== Provided records ==
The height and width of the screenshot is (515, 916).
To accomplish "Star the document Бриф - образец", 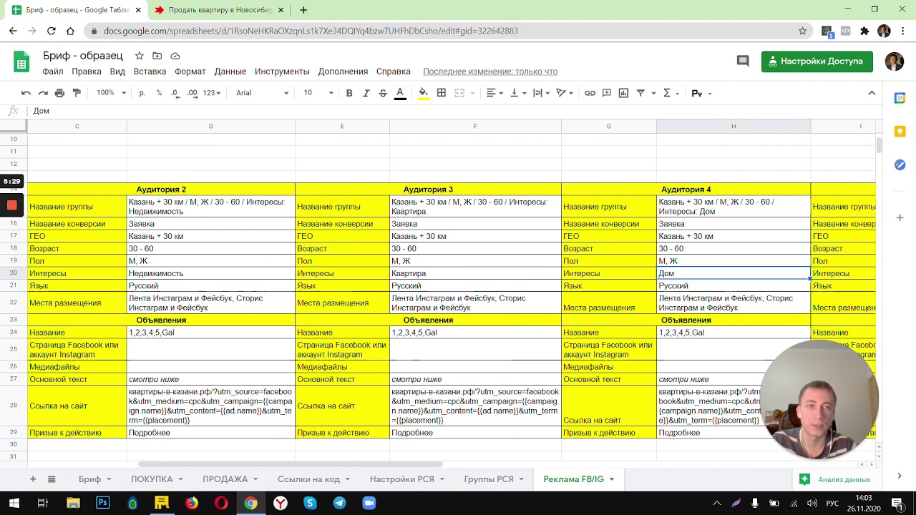I will [x=140, y=56].
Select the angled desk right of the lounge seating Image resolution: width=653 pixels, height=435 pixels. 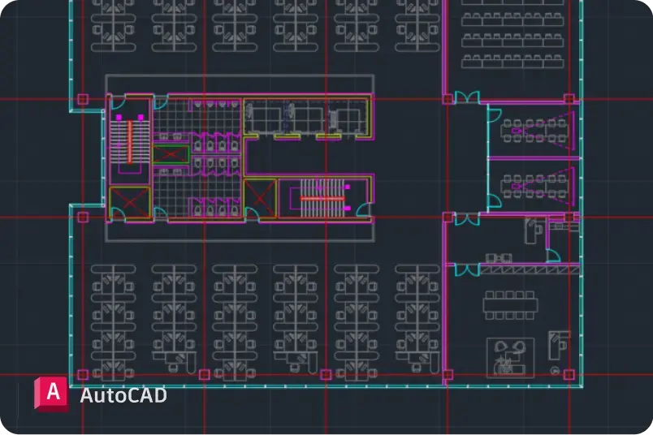558,344
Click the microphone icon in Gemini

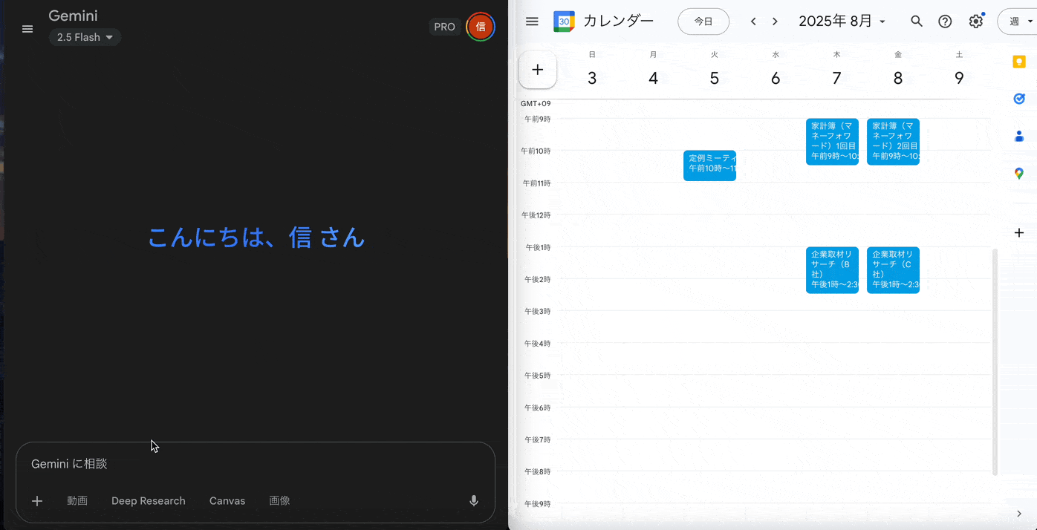(x=474, y=501)
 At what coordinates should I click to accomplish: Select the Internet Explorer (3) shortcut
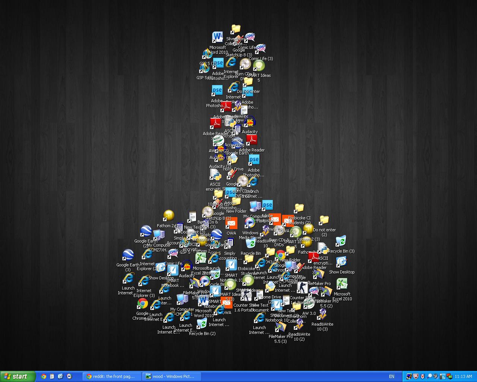point(144,281)
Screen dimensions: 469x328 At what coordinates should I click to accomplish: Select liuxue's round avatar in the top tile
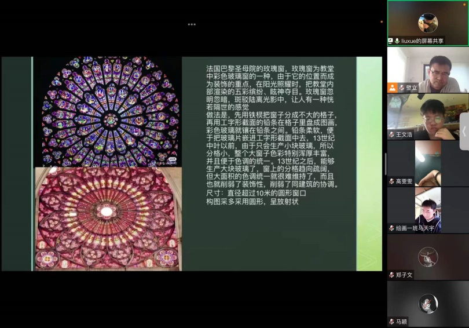[428, 23]
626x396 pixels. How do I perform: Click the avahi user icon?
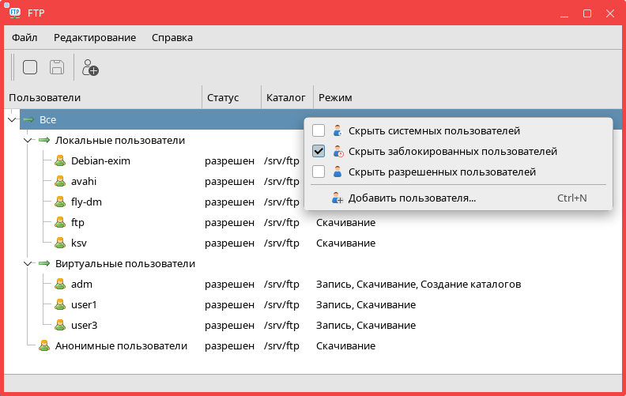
===
What the exercise asks
Leave out every picture and copy, exactly as written, the lines from the one with "Click the microphone icon in Gemini" through the end of the records above.

Finished task
Click the microphone icon in Gemini

(x=474, y=501)
 At what coordinates should I click to accomplish: Select the Internet Explorer (3) shortcut
point(144,281)
Screen dimensions: 469x328 At what coordinates should I click to accomplish: Select liuxue's round avatar in the top tile
[428, 23]
626x396 pixels. How do I perform: Click the avahi user icon?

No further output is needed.